--- Extracted text Enclosed Below ---

A new report from Pennsylvania, reported in the New York Times, reveals that prisoners paroled to halfway houses are returning to prison at a higher rate than those being paroled to the streets, further validation that traditional rehabilitation strategies are failures, often making the problems worse.
“The federal government and states across the country have spent billions of dollars in recent years on sprawling, privately run halfway houses, which are supposed to save money and rehabilitate inmates more effectively than prisons do.
“But now, a groundbreaking study by officials in Pennsylvania is casting serious doubt on the halfway-house model, concluding that inmates who spent time in these facilities were more likely to return to crime than inmates who were released directly to the street.
“The findings startled the administration of Gov. Tom Corbett, which responded last month by drastically overhauling state contracts with the companies that run the 38 private halfway houses in Pennsylvania. The system costs more than $110 million annually.
“Pennsylvania’s corrections secretary, John E. Wetzel, who oversaw the study, called the system “an abject failure.”
“The focus has been on filling up beds,” Mr. Wetzel said in an interview. “It hasn’t been on producing good outcomes.”
“The state now plans to link payments to the companies to their success at rehabilitating the thousands of inmates who go through halfway houses in Pennsylvania annually.
“Correctional experts said the move by Mr. Corbett, a Republican, made Pennsylvania a prominent voice in the national debate over whether new correctional strategies, including halfway houses, lowered recidivism rates and cut ballooning prison budgets.
“By contrast, New Jersey, which has also been a leader in the halfway-house movement, has moved far more slowly to revamp its system, even though senior New Jersey lawmakers acknowledge that it is as troubled as Pennsylvania’s.
“The same company, Community Education Centers, is the biggest provider of halfway houses in both New Jersey and Pennsylvania.
“Gov. Chris Christie of New Jersey, a Republican, has been a vocal supporter of Community Education. Until November, his close friend and political adviser William J. Palatucci was a senior executive at the company.
“Mr. Christie’s chief spokesman, Michael Drewniak, said it was not proper to compare the systems in New Jersey and Pennsylvania.
“I have no interest in assisting The New York Times if it is cherry-picking facts and figures, drawing conclusions from a Pennsylvania study and applying them erroneously to this state,” Mr. Drewniak said.
“But the Pennsylvania study was so conclusive that it dismayed even a criminologist who serves on Community Education’s board of directors.
“The criminologist, Prof. Edward Latessa of the University of Cincinnati, said the study confirmed his own research on the Pennsylvania system, which has about 4,500 beds.
“We looked at quality indicators in our study,” he said. “They were all poor. There were almost no positive results. I was shocked.”
“The federal government and many states have increasingly sought to cut spending on corrections by relying on privately run halfway houses, many of which are as large as prisons.
“Inmates can be paroled or sent toward the end of their sentences to these facilities, where per-bed costs are generally two-thirds those of prisons. The companies promise to give the residents therapy, drug treatment, job training and other services to help ease their transition back to society.
“The study by the Pennsylvania Corrections Department found that 67 percent of inmates sent to halfway houses were rearrested or sent back to prison within three years, compared with 60 percent of inmates who were released to the streets.”

--- End of Enclosed Extracted text ---
--- Data to examine Enclosed Below ---

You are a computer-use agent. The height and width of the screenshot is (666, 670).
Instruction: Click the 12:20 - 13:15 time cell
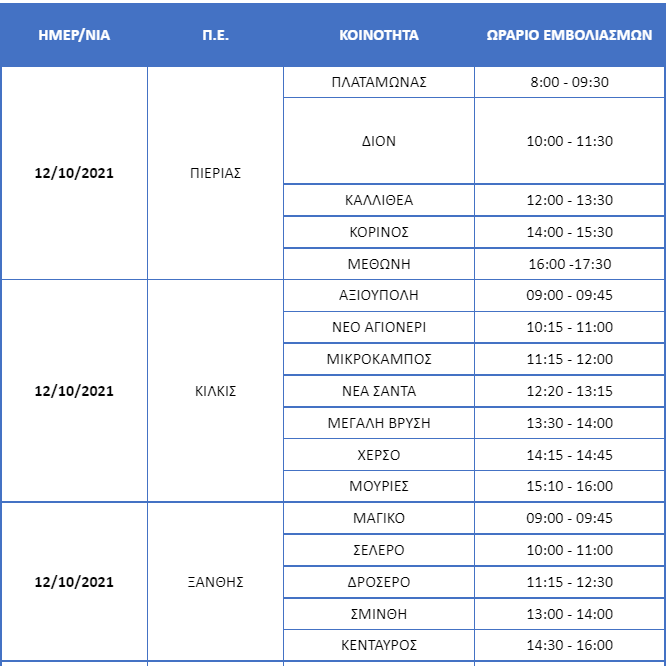pos(570,391)

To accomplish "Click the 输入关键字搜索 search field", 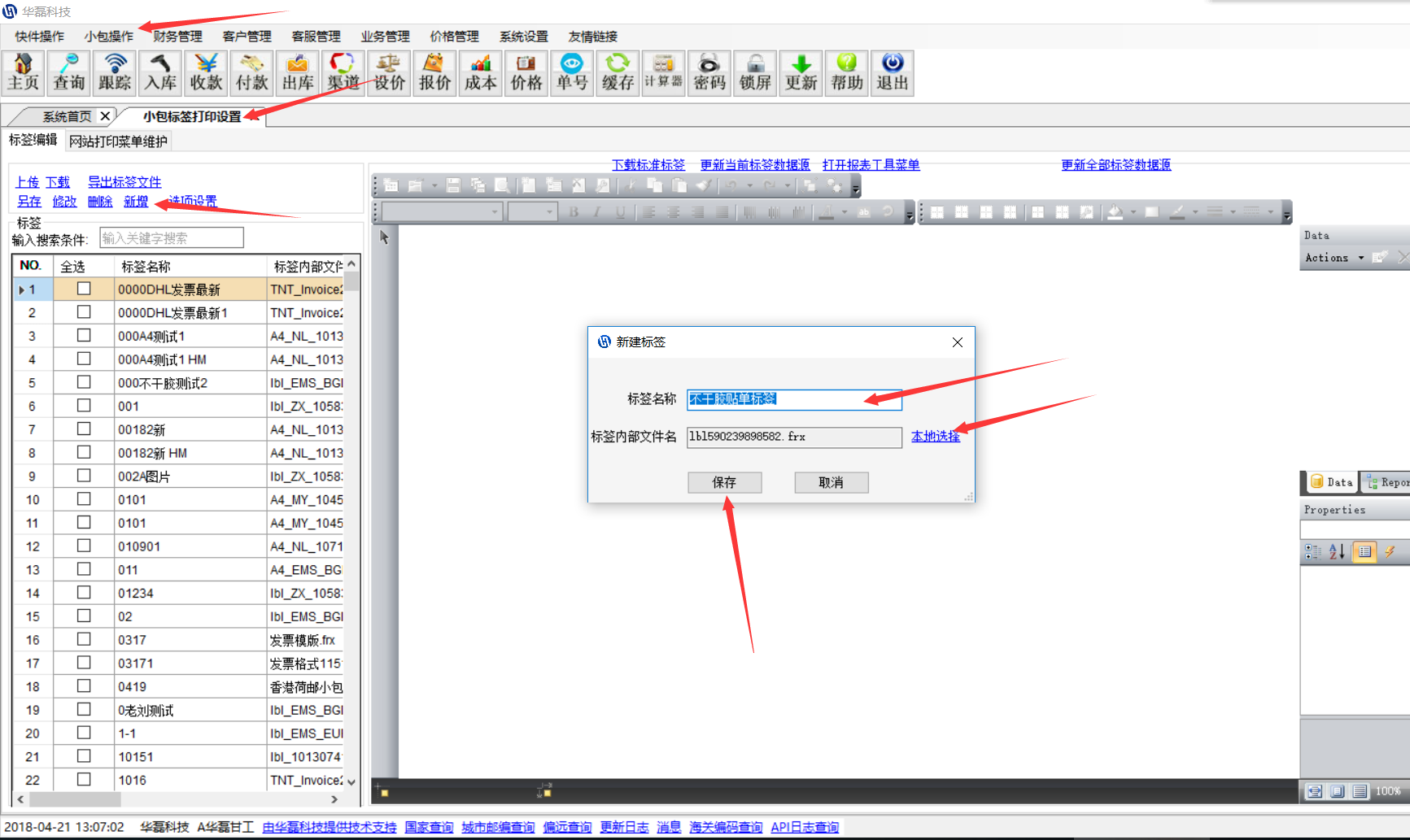I will pyautogui.click(x=171, y=238).
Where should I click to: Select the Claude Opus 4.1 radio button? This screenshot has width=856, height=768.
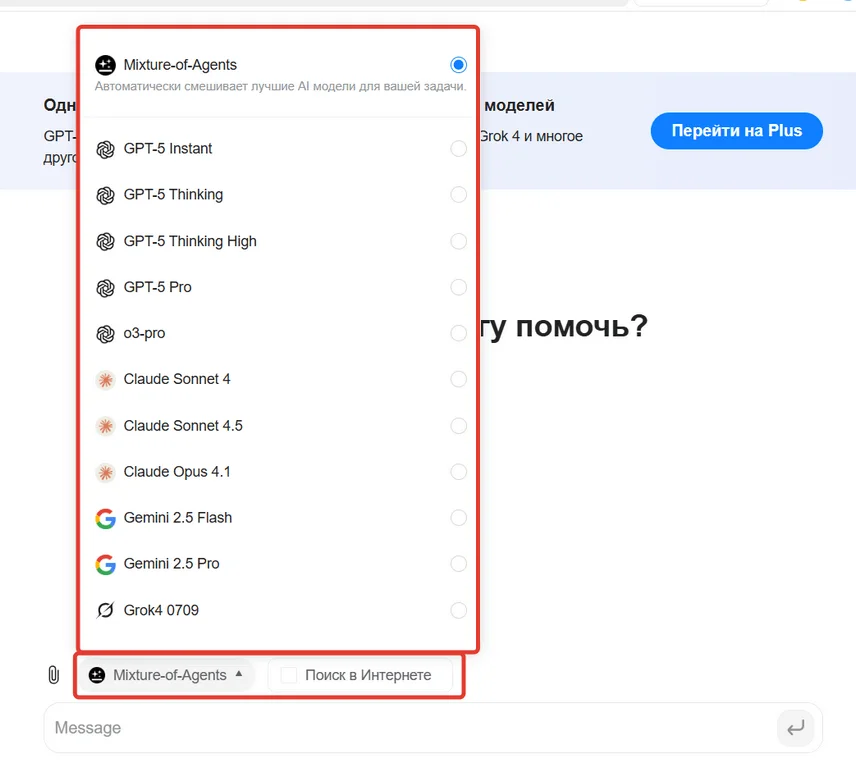coord(458,472)
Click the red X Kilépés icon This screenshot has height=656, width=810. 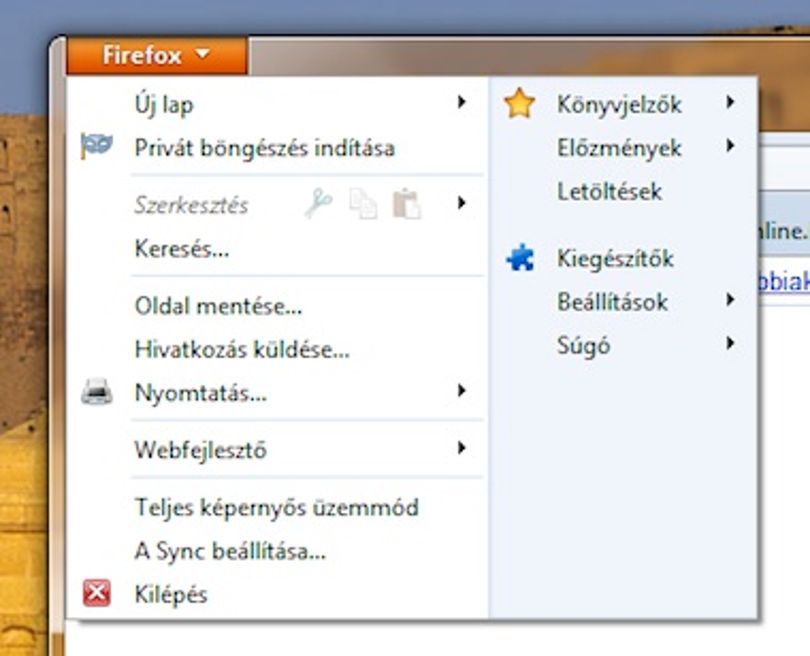click(x=97, y=593)
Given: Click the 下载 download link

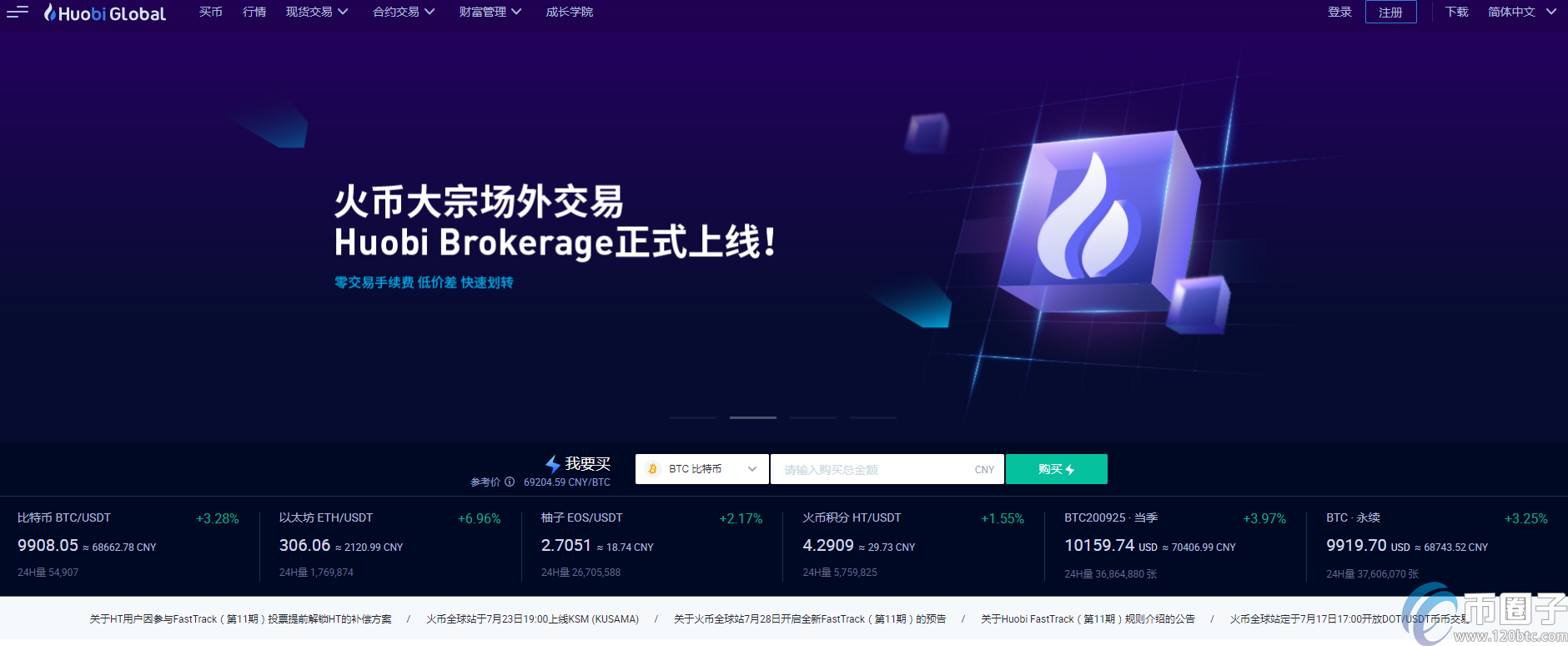Looking at the screenshot, I should coord(1456,12).
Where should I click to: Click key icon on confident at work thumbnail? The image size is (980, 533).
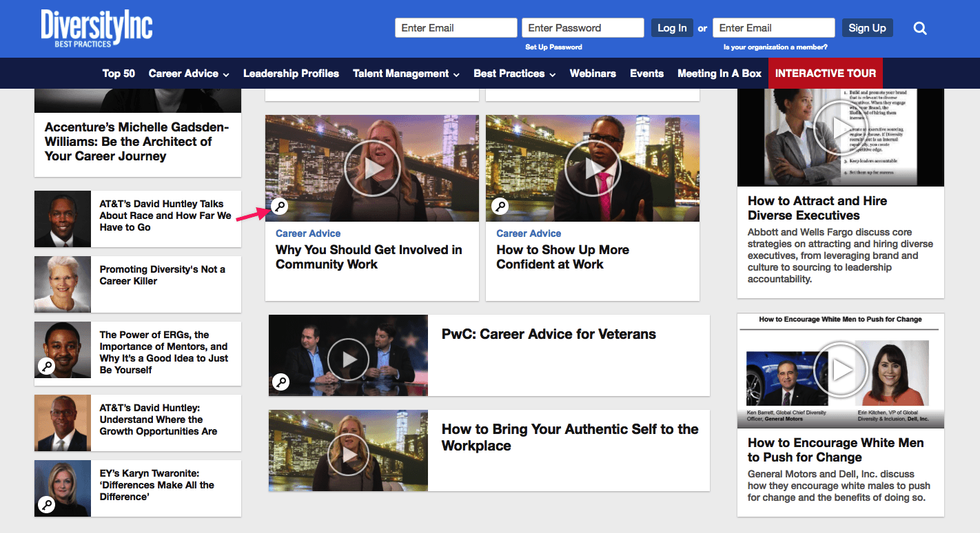[501, 207]
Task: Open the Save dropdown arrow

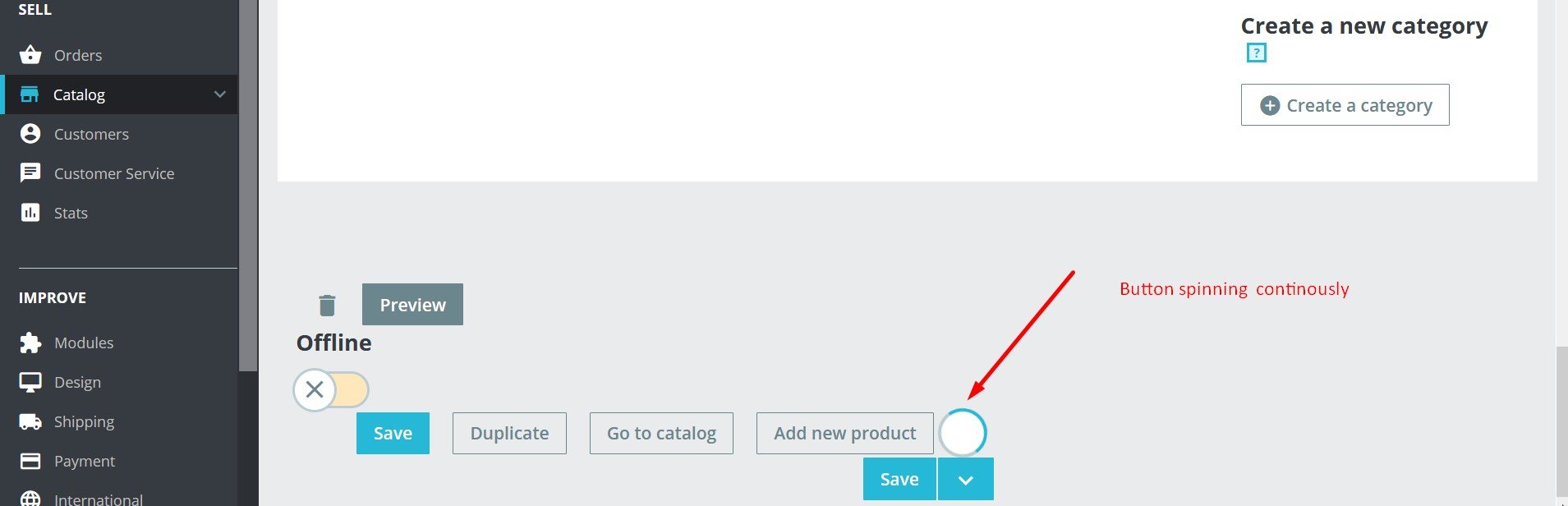Action: pos(965,480)
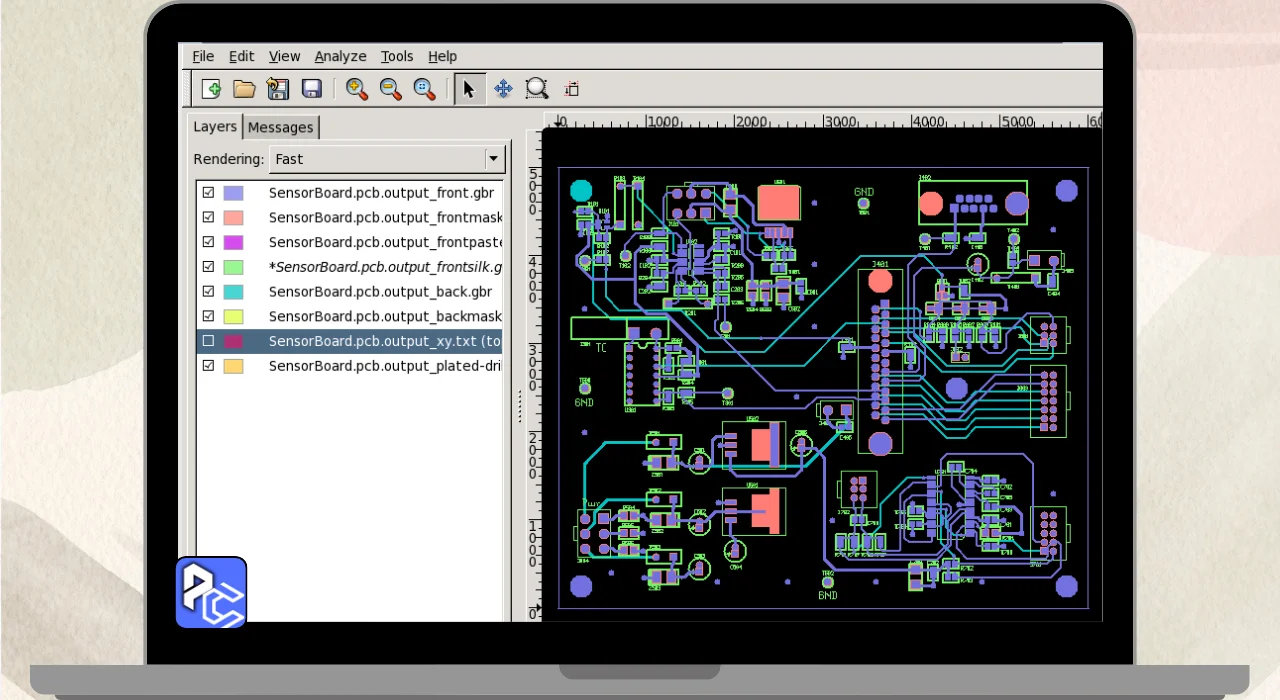Click the Revert layers icon
Screen dimensions: 1280x700
point(278,89)
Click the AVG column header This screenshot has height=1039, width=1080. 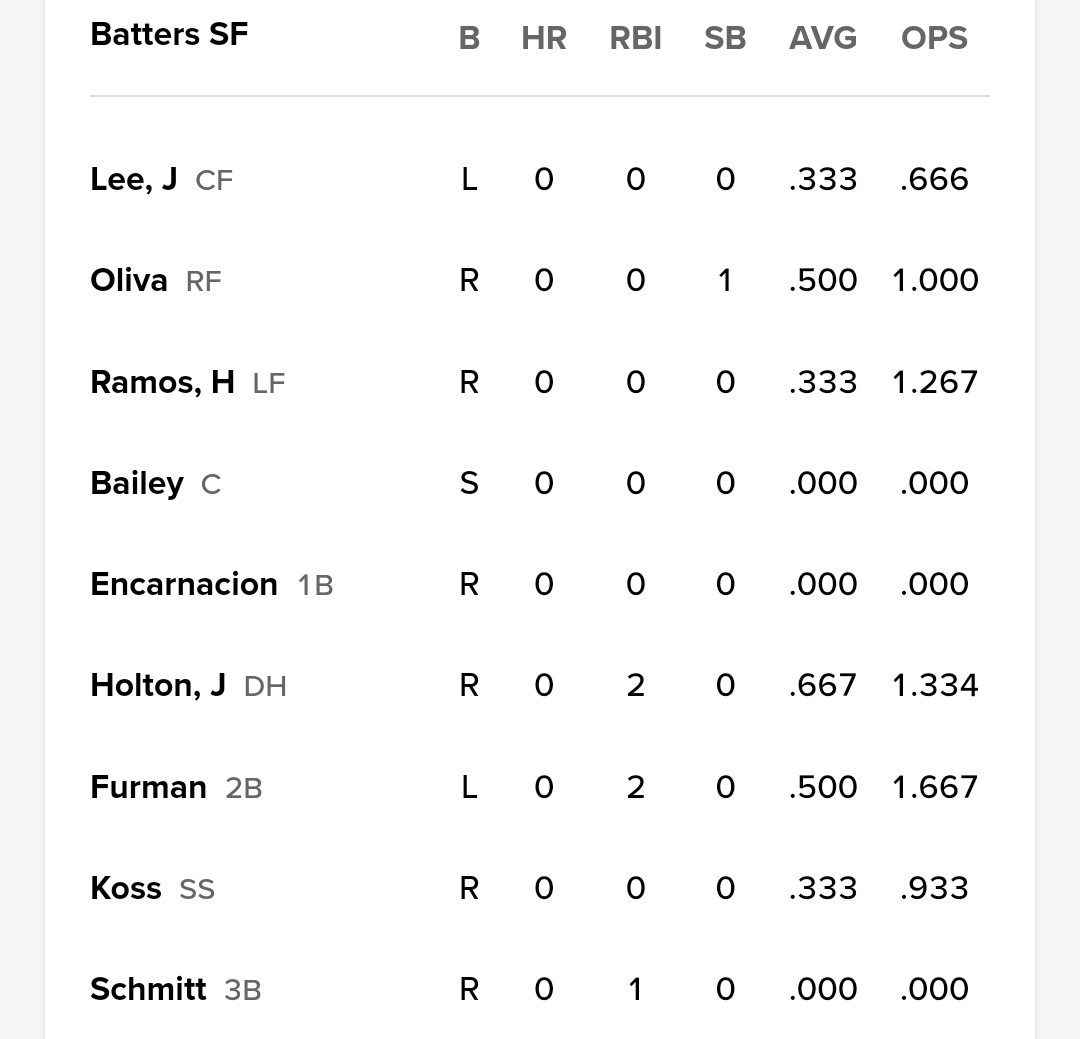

--- End of Enclosed Data to examine ---

▶ **How to complete this task**: According to the text on Pennsylvania halfway houses, what share of inmates sent to halfway houses were rearrested or returned to prison within three years? The items are drawn from a separate source, unrelated to the text.

▶ **Answer to this task**: 67 percent